--- Begin AVAILABLE RECORDS ---

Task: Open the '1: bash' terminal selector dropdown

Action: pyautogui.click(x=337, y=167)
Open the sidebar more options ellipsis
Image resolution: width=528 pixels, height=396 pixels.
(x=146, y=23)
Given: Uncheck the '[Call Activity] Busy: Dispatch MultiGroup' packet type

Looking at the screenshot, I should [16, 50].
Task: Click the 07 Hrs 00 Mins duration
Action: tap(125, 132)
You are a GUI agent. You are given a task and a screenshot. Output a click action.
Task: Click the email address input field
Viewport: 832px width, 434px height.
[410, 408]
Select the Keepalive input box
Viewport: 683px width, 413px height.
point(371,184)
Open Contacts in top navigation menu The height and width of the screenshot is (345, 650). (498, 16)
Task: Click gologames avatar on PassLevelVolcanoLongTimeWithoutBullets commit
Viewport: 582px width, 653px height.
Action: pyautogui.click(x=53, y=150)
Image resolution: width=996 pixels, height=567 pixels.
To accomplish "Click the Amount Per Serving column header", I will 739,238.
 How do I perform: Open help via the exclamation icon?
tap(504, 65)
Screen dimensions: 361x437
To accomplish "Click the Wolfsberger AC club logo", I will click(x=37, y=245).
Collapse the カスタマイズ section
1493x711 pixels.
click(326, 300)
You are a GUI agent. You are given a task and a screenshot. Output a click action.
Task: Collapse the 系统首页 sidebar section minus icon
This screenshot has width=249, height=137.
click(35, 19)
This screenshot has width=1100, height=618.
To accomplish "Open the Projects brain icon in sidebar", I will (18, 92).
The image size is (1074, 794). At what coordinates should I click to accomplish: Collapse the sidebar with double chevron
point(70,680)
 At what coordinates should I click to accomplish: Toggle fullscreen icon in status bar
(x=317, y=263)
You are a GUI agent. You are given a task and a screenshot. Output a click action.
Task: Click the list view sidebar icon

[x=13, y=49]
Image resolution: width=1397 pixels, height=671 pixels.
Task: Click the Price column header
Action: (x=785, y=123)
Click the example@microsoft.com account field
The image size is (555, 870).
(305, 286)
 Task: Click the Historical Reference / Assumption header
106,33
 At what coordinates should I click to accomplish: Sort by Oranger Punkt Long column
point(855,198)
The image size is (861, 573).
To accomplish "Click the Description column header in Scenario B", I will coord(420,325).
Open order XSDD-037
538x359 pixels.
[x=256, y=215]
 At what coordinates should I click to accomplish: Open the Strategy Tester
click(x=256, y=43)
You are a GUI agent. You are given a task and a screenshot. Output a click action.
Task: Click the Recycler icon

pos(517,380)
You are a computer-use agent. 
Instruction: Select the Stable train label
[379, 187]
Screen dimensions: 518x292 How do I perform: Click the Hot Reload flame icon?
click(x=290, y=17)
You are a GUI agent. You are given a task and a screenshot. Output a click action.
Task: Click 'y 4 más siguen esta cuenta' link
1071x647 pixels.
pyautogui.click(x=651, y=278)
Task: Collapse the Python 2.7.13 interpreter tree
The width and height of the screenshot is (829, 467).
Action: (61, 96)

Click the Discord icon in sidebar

--- End AVAILABLE RECORDS ---

WHAT TO WORK ON: Pick out each line in the entries above that contains the string "will", treating uppercase and lowercase letters as different.

FULL ANSWER:
To accomplish "Click the Amount Per Serving column header", I will 739,238.
To accomplish "Click the Wolfsberger AC club logo", I will click(x=37, y=245).
To accomplish "Open the Projects brain icon in sidebar", I will (18, 92).
To accomplish "Click the Description column header in Scenario B", I will coord(420,325).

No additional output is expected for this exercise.